**TASK TO COMPLETE**
Wherever the listing holds a picture, leave it out, and copy the remainder exactly.

[Opening RECORDS SUPPLIED section]

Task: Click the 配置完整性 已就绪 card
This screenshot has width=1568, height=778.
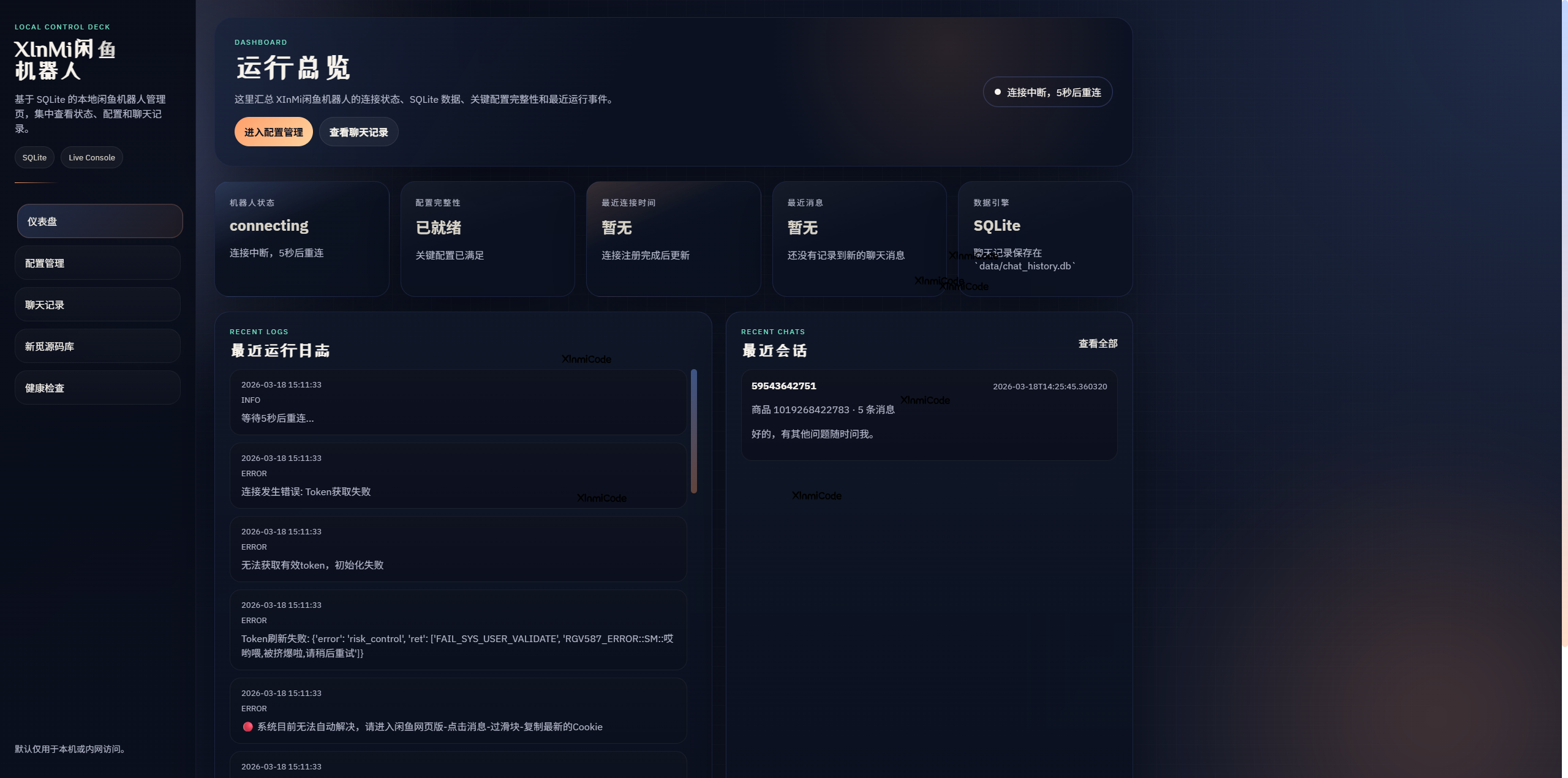Action: 487,239
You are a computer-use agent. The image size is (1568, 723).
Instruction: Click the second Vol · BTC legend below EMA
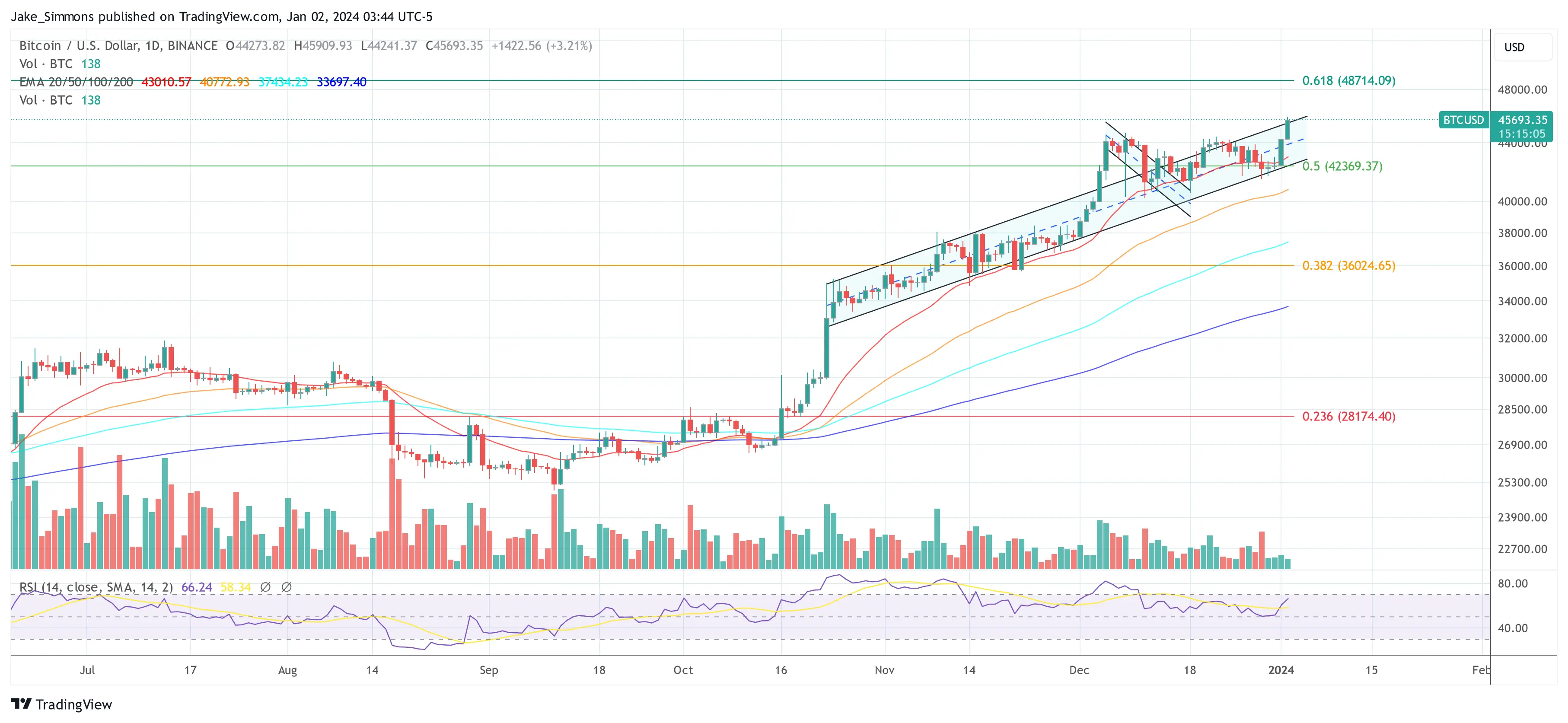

[Closing RECORDS SUPPLIED section]

**ANSWER TO THE EXERCISE**
Task: Click the 配置完整性 已就绪 card
This screenshot has width=1568, height=778.
Action: 487,239
You are a computer-use agent. The image size is (1568, 723).
Instruction: Click the second Vol · BTC legend below EMA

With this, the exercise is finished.